High interest rates, adjustable rate mortgages and other things that will cause the home owner to go deeper into debt or end up paying much more than the house is worth or perhaps never pay it off are great reasons to get a mortgage modification.

During the housing bubble lenders gave out mortgages hand over foot to people who couldn’t afford a mortgage and in other cases sold houses to people who couldn’t afford their houses at the moment and then tried to make it up later through interest and other things and banked on the idea that the home owner would do better later.

Upside Down Mortgage

If you happened to buy your house at the peak of a bubble or something has happened to your house that has caused the value of the home to go down significantly and you don’t have insurance to cover the cause of the loss of value, you might qualify for a mortgage modification. If you aren’t sure if you qualify, ask anyway. You’ve got nothing to lose.

Financial Problems

If your mortgage is fair, if you have a good interest rate and your home value is at or above the price you bought it for and you still can’t afford to pay, you can still qualify for a mortgage modification. Mortgage modifications are not just about the homes or lenders or fair market value. The most important thing in a mortgage modification is the home owner. If the home owner can’t afford the home, then they aren’t going to pay.
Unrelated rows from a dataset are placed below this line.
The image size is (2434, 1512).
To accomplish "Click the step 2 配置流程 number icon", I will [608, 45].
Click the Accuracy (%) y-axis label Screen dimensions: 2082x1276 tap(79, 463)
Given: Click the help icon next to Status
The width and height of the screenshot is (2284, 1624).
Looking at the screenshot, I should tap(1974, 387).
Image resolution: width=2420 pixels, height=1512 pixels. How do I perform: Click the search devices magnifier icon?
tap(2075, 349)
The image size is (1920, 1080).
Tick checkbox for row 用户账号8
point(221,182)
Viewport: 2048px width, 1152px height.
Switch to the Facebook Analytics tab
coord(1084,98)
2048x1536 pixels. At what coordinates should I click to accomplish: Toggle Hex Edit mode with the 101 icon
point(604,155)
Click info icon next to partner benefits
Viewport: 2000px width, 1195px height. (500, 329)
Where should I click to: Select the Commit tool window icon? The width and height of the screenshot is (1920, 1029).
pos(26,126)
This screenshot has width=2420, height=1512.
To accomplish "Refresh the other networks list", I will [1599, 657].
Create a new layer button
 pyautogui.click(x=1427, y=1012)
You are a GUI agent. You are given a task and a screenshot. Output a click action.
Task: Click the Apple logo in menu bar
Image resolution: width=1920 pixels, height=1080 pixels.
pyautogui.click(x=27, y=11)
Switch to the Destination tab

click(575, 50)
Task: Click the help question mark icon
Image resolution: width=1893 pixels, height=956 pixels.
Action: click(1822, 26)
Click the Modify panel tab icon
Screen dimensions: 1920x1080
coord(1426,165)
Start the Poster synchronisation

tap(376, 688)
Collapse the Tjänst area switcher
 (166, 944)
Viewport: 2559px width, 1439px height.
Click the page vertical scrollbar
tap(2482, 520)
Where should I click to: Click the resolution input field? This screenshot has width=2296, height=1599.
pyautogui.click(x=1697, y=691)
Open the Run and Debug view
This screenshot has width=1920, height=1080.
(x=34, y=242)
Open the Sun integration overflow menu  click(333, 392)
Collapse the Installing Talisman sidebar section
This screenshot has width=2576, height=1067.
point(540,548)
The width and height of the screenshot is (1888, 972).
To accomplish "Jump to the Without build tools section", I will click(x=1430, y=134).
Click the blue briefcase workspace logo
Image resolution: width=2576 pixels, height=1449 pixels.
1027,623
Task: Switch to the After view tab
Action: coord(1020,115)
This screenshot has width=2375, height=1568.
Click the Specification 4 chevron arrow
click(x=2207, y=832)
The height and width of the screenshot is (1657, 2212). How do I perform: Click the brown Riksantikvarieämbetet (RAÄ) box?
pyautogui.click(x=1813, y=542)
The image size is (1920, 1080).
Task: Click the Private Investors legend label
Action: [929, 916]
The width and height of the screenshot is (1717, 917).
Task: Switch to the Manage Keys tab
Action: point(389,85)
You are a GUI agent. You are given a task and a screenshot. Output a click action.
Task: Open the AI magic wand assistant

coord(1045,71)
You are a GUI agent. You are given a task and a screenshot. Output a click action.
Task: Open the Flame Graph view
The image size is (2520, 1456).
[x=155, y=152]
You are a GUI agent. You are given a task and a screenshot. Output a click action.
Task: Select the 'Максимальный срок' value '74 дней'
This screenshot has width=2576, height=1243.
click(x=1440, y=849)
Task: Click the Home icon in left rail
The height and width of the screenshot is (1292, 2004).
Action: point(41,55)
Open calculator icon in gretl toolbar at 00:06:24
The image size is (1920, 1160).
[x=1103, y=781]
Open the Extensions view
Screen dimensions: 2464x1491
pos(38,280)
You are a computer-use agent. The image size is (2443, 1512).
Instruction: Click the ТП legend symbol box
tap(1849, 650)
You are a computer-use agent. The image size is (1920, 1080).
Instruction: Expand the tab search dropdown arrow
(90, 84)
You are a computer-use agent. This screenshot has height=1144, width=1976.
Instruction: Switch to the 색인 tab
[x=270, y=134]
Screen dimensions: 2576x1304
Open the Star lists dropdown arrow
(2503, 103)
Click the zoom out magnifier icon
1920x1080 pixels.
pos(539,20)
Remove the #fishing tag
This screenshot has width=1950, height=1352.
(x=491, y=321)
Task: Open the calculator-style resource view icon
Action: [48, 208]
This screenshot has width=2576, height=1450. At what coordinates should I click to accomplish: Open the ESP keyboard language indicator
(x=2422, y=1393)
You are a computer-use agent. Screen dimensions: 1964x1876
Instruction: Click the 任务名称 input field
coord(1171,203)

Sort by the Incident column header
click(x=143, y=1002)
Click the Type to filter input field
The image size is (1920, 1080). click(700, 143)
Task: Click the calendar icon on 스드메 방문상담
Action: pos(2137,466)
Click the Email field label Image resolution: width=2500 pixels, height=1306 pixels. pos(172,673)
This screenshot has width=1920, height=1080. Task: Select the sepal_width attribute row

Whether the home has gained value or the interest rates are low, if you can’t afford it, you need the cost lowered.

When it comes to the home owners there are 3 main options: sell the house and hope you get enough to pay off the house and make enough to get along for a while, go bankrupt and then you have no more options or modify the mortgage (assuming you have already tried to increase your income). Once you modify the mortgage you still have the other two options and you have a lower monthly payment. Mortgage modifications aught to be the first step because it leaves all your options intact.